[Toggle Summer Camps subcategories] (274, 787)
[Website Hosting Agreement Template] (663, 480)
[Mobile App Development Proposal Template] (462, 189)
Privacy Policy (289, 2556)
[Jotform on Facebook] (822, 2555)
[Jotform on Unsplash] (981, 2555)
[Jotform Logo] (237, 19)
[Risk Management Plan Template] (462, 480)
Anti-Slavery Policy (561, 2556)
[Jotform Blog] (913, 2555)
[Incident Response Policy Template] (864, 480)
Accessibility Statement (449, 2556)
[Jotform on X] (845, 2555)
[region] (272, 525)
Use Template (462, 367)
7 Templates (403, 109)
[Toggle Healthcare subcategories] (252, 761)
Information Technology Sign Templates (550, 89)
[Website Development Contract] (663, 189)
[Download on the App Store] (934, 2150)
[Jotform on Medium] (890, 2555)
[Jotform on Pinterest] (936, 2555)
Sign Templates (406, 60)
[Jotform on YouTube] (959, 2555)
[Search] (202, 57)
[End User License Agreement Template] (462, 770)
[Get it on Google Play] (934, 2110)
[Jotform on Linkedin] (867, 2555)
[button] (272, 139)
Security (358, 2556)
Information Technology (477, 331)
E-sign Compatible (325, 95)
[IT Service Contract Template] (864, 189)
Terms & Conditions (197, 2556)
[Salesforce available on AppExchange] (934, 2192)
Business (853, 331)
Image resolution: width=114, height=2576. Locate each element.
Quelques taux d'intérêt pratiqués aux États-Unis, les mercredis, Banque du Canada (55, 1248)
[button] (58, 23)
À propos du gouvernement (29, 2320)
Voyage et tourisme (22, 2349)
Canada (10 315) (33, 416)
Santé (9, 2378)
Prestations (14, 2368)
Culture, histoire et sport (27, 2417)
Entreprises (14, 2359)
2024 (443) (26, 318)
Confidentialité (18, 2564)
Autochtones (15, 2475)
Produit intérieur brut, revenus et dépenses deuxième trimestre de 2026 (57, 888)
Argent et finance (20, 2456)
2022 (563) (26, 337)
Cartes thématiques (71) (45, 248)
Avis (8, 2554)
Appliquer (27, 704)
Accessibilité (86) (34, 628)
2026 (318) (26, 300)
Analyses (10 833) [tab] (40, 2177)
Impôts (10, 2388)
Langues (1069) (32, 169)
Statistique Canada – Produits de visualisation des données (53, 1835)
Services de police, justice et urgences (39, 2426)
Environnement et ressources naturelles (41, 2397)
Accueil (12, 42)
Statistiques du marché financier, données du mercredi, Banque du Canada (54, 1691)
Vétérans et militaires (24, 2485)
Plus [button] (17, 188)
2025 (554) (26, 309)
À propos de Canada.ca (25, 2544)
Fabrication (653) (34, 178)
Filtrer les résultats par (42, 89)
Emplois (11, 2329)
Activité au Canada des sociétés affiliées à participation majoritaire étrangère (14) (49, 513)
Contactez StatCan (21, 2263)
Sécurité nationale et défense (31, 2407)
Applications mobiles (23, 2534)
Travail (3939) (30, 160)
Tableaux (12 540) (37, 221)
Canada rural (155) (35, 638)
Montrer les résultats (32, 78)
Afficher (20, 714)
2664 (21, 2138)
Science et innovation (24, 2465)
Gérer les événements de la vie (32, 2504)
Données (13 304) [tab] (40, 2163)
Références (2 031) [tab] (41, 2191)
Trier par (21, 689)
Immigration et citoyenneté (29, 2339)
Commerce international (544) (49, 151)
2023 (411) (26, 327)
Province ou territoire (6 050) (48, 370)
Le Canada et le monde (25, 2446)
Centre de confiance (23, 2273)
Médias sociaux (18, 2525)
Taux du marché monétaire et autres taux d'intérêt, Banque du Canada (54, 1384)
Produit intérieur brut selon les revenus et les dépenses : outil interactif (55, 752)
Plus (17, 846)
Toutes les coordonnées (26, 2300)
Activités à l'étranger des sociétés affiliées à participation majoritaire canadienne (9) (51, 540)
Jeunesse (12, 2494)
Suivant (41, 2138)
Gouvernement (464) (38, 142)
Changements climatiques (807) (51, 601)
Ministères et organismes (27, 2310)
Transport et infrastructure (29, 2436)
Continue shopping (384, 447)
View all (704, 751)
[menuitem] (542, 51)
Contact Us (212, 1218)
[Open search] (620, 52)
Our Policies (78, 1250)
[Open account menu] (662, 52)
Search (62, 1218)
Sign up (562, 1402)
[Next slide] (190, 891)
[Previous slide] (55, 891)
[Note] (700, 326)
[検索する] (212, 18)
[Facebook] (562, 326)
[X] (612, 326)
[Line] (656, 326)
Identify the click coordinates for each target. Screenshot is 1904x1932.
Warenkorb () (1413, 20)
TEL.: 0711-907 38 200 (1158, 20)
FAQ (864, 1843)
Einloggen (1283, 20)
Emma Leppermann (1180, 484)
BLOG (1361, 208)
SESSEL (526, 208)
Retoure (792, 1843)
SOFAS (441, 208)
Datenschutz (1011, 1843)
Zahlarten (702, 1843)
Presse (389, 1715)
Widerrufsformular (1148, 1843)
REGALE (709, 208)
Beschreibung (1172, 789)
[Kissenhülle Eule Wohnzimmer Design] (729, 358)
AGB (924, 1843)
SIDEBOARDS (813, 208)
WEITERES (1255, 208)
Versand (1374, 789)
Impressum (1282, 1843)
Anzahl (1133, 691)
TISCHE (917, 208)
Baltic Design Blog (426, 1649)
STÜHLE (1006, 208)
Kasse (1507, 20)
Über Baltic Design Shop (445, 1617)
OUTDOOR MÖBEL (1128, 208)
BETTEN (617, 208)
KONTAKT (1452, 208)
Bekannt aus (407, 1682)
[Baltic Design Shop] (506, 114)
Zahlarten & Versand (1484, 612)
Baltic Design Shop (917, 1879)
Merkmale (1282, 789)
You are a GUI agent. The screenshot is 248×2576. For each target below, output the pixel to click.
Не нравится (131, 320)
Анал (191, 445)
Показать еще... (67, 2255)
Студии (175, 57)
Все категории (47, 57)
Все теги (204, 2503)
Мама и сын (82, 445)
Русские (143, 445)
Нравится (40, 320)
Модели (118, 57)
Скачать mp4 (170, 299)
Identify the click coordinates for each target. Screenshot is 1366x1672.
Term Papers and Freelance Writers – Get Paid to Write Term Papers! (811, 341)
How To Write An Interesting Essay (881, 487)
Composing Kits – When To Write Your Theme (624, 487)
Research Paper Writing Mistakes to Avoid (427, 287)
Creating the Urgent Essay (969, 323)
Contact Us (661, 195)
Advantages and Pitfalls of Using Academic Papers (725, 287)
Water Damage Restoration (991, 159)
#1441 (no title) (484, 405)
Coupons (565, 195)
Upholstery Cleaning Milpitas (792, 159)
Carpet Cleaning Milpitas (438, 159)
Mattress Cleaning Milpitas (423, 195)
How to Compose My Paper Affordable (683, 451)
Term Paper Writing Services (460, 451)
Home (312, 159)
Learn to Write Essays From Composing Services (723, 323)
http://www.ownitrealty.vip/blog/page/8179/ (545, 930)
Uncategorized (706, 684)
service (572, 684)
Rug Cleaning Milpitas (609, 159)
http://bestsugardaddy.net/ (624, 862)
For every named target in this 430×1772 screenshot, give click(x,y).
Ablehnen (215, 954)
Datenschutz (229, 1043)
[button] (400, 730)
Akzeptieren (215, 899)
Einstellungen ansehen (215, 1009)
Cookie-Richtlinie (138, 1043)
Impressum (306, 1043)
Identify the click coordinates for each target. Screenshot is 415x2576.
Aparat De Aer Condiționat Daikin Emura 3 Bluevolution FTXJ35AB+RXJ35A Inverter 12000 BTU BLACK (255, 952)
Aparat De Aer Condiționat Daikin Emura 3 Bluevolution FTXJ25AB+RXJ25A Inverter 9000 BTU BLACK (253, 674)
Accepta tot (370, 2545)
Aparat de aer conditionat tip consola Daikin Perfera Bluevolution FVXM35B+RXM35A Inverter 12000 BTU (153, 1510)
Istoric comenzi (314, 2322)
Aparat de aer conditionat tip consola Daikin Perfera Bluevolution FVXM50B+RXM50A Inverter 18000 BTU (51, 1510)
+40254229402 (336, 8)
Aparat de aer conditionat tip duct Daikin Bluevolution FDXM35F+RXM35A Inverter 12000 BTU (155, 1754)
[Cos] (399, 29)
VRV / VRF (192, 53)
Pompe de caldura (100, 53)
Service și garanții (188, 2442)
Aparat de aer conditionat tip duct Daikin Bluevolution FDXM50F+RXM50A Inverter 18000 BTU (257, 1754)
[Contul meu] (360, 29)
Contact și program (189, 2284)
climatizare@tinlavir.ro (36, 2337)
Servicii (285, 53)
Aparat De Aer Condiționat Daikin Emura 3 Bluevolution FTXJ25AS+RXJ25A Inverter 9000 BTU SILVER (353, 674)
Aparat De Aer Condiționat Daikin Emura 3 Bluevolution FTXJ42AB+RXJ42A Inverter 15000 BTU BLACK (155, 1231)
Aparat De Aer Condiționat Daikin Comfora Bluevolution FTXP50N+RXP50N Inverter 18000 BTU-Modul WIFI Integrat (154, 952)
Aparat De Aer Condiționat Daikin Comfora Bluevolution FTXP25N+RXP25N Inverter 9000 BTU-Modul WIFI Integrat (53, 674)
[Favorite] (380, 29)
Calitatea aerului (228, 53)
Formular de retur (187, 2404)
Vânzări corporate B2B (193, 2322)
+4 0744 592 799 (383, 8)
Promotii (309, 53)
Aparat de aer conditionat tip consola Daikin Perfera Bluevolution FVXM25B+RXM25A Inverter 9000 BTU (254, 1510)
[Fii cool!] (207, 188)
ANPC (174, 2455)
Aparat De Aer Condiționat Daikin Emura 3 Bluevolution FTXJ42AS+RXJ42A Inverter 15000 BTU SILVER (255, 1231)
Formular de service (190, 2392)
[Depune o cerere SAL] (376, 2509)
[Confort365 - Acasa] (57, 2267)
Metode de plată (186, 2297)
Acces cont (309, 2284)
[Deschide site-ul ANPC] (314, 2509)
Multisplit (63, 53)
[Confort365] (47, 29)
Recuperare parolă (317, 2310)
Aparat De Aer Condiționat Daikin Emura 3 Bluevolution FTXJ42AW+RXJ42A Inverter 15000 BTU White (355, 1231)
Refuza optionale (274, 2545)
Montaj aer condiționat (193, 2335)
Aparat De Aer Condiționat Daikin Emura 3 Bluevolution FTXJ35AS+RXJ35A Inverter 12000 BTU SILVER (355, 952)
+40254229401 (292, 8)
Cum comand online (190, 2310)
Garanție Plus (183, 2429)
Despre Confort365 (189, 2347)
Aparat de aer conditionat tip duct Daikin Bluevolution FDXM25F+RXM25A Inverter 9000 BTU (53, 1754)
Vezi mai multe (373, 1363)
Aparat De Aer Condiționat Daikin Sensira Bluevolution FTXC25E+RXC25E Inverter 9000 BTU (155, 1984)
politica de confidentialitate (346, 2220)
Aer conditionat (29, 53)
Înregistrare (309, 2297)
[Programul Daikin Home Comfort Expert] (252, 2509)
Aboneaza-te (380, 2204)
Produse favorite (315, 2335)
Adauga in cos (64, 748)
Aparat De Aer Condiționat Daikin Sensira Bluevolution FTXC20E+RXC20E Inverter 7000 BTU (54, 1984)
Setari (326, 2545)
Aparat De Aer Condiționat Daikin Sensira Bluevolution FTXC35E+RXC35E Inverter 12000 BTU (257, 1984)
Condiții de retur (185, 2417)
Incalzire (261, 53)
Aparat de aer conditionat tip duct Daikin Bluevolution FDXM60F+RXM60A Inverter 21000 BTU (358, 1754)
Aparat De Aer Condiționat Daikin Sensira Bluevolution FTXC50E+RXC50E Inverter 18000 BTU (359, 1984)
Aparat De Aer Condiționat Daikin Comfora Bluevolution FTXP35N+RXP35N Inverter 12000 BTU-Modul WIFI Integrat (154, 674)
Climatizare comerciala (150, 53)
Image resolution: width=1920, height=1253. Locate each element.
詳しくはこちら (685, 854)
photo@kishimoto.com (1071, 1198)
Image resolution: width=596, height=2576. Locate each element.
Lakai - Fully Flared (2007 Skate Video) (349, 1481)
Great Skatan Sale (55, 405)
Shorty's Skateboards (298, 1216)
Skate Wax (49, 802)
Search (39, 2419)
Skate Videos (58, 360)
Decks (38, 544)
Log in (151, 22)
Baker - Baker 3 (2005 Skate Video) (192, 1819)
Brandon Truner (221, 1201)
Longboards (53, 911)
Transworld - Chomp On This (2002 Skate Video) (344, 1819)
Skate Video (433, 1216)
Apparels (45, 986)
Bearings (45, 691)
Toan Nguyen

_Your objective_
The lines to extract from the data above begin with the line containing "Transport et infrastructure (29, 2436)" and end with the line containing "Water Damage Restoration (991, 159)". Extract them exactly, including both.

_The completed task_
Transport et infrastructure (29, 2436)
Continue shopping (384, 447)
View all (704, 751)
[menuitem] (542, 51)
Contact Us (212, 1218)
[Open search] (620, 52)
Our Policies (78, 1250)
[Open account menu] (662, 52)
Search (62, 1218)
Sign up (562, 1402)
[Next slide] (190, 891)
[Previous slide] (55, 891)
[Note] (700, 326)
[検索する] (212, 18)
[Facebook] (562, 326)
[X] (612, 326)
[Line] (656, 326)
Identify the click coordinates for each target. Screenshot is 1904x1932.
Warenkorb () (1413, 20)
TEL.: 0711-907 38 200 (1158, 20)
FAQ (864, 1843)
Einloggen (1283, 20)
Emma Leppermann (1180, 484)
BLOG (1361, 208)
SESSEL (526, 208)
Retoure (792, 1843)
SOFAS (441, 208)
Datenschutz (1011, 1843)
Zahlarten (702, 1843)
Presse (389, 1715)
Widerrufsformular (1148, 1843)
REGALE (709, 208)
Beschreibung (1172, 789)
[Kissenhülle Eule Wohnzimmer Design] (729, 358)
AGB (924, 1843)
SIDEBOARDS (813, 208)
WEITERES (1255, 208)
Versand (1374, 789)
Impressum (1282, 1843)
Anzahl (1133, 691)
TISCHE (917, 208)
Baltic Design Blog (426, 1649)
STÜHLE (1006, 208)
Kasse (1507, 20)
Über Baltic Design Shop (445, 1617)
OUTDOOR MÖBEL (1128, 208)
BETTEN (617, 208)
KONTAKT (1452, 208)
Bekannt aus (407, 1682)
[Baltic Design Shop] (506, 114)
Zahlarten & Versand (1484, 612)
Baltic Design Shop (917, 1879)
Merkmale (1282, 789)
You are a GUI agent. The screenshot is 248×2576. For each target below, output the pixel to click.
Не нравится (131, 320)
Анал (191, 445)
Показать еще... (67, 2255)
Студии (175, 57)
Все категории (47, 57)
Все теги (204, 2503)
Мама и сын (82, 445)
Русские (143, 445)
Нравится (40, 320)
Модели (118, 57)
Скачать mp4 (170, 299)
Identify the click coordinates for each target. Screenshot is 1366x1672.
Term Papers and Freelance Writers – Get Paid to Write Term Papers! (811, 341)
How To Write An Interesting Essay (881, 487)
Composing Kits – When To Write Your Theme (624, 487)
Research Paper Writing Mistakes to Avoid (427, 287)
Creating the Urgent Essay (969, 323)
Contact Us (661, 195)
Advantages and Pitfalls of Using Academic Papers (725, 287)
Water Damage Restoration (991, 159)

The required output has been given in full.